Um velho truque


                       Hoje, pela manhã, fazia a minha caminhada matinal pela cidade. Solitário, vou pensando na vida e ideias  costumam surgir, me fornecendo material  para esse verdadeiro “papo” que tenho com os leitores.

                               Andando pelas ruas, neste fim de outono, temperatura bem fria para nós brasileiros, vi várias folhas de árvores, que num breve voo, acabavam caindo no chão.

                               Com certeza, imaginei,  isso que acabei de ver daria um belo haikai. Como o leitor sabe, o haikai é uma invenção japonesa. A intenção é captar este instantâneo, como num clique de máquina de retrato. E esse instantâneo tem que caber num pequenino terceto, em apenas 17 sílabas: 5/7/5.  

                               Vou me abrir com o amigo leitor: simplesmente, não consigo por em palavras esse instantâneo eterno. Isso só oriental sabe fazer, sabe-se lá o porquê.  O leitor poderia retrucar: “ são mais velhos que nós, os orientais”. É bem possível, diria eu. As folhas cansaram de cair na minha frente, quase que suplicando um haikai da minha lavra. Deu vontade de falar: podem desistir! Pois é, o leitor  agora deve   estar perguntando: Por que não disse? Realmente,  não disse, mas pensei.

                               Pois muito bem, siga comigo, meu bom leitor, nessa caminhada. Passo por uma rua que vai dar exatamente em frente ao CIEP, depois que se  atravessa   uma ponte. Muitos vão dizer: não era melhor dizer o nome da rua? Respondo: aqui em Miracema ninguém sabe nome de rua. Só conhecemos algumas ruas pelo apelido, tanto que a Prefeitura desistiu  de colocar placas indicativas. E essa rua por onde passo agora nem apelido tem.

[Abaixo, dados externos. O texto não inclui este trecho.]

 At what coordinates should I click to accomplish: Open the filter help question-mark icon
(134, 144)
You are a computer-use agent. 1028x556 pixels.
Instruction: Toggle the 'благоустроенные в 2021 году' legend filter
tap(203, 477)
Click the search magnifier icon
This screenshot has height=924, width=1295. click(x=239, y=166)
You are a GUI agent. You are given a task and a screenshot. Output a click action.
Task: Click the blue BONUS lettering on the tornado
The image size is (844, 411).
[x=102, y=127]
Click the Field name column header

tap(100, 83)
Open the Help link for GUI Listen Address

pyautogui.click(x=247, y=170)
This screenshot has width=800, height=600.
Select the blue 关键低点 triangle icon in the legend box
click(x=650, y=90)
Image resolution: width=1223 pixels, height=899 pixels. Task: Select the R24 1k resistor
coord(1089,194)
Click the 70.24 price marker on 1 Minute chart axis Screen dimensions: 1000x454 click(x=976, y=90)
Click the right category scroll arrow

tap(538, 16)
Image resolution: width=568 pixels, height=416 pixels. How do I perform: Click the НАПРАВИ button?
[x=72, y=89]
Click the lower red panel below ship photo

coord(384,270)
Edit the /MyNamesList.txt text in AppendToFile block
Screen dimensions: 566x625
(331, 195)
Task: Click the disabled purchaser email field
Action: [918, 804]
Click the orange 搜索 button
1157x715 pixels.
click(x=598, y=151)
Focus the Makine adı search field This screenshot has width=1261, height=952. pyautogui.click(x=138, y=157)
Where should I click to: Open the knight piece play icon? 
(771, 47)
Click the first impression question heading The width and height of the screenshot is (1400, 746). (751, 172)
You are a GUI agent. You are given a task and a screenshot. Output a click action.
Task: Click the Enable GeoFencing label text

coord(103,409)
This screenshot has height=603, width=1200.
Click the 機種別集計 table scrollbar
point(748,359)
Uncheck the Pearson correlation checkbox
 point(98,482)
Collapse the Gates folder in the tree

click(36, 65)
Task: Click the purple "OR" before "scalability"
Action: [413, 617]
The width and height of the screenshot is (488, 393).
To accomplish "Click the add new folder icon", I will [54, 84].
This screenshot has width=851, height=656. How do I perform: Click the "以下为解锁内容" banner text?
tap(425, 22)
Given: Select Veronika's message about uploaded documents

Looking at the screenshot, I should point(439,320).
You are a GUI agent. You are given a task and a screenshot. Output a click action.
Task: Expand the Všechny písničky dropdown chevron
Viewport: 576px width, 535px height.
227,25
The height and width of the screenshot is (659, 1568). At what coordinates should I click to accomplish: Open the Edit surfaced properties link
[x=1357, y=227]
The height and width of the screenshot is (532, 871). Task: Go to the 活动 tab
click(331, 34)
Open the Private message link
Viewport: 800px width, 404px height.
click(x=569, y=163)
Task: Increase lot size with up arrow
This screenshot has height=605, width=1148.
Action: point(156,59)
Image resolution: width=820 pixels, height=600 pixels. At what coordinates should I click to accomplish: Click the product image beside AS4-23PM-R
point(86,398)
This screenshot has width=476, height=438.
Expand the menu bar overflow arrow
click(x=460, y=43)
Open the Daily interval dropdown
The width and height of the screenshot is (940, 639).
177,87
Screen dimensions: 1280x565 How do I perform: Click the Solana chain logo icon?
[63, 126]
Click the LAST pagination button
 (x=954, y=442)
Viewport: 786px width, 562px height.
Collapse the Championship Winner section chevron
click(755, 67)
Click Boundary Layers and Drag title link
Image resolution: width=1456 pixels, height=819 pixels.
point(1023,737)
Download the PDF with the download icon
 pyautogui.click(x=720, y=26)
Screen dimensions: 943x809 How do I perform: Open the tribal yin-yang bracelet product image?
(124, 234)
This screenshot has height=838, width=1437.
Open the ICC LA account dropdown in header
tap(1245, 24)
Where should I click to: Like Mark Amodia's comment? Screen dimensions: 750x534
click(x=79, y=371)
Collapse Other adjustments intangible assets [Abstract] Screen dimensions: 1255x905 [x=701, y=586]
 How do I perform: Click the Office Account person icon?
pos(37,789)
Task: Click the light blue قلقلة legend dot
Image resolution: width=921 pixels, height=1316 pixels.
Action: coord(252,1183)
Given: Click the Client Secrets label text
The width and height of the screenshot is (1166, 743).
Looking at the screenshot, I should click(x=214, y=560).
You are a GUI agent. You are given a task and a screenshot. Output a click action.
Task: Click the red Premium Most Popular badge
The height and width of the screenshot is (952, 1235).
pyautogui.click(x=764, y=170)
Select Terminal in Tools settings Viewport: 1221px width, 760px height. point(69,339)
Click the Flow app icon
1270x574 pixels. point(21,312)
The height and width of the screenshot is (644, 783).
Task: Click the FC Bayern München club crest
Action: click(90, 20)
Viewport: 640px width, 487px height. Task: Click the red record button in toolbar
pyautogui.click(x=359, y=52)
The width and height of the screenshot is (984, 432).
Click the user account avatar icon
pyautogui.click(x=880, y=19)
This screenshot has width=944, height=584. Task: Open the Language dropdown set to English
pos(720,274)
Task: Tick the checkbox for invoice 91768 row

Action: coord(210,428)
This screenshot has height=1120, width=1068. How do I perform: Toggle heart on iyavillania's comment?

                               Surge o  inusitado. Duas colegiais cruzam o  meu caminho e ouço uma delas dizer, excitada:  “fulana, era nove e poca” (tenho certeza que ela não falou pouca). E repetiu com ênfase: “fulana, era nove e poca” Algo muito sério aconteceu naquela hora.  Sempre me interessei pelo detalhe, mas o detalhe humano. Vejam vocês, as folhas que caíram lá atrás não tocaram a minha sensibilidade poética. Agora, esse “nove e poca” tinha algo de misterioso  para mim. Só não sabia era desvendar  o mundo que se escondia com essa expressão.

                               Mas tive o meu triunfo! Quase no fim do meu exercício, na rua que dá em frente  à minha casa (rua também sem nome),  passa uma senhora de bicicleta, com um filhinho no colo. Para em frente a um estabelecimento comercial. Ao botar o pé no meio- fio,  acontece a tragédia: ela aterrissa  o pé, limpinho. Esse pé estava  limpo, pude constatar. Repetindo:  ela pousa o pé bem em cima de uma bosta  de cachorro. Bosta mole, também pude ver!

                               Abrindo a porta de casa, ouvia seus gritos lancinantes: “Ai, minha Nossa Senhora! Minha Nossa Senhora! Que nojo! Que nojo! E uma coisa impressionante: nada pude fazer pela senhora aflita. Ou melhor, não quis me incomodar...

                               Meditei:  não estaria toda a tragédia humana contida  nesta cena?

                               Não acontecem, assim, quantas vezes, do nada, as tragédias humanas?

                               Conduzi o meu leitor até aqui e prometo que vou terminar. Mesmo porque finalizei o  meu caminhar e já me apresso em tomar meu cafezinho no Ronei.  Aprendi, ontem, do meu amigo Seminale,  um dos bons poetas do  Recanto das Letras, que existe o poema chamado senryu, uma espécie de primo do haikai. Também um terceto, mas cujo objetivo é condensar os problemas humanos, podendo o poeta dar um tom cômico , irônico ou satírico ao que ele pretende retratar.  Em suma, as vicissitudes do homem e da sociedade.     

                               Na vida há sempre um truque a ser aprendido. A duras penas aprendi alguns  pequenos truques para escrever uma crônica.   

                               Mas a poesia da vida. Poesia da vida, ah!, é para poucos. Esse velho truque ainda tenho que aprender.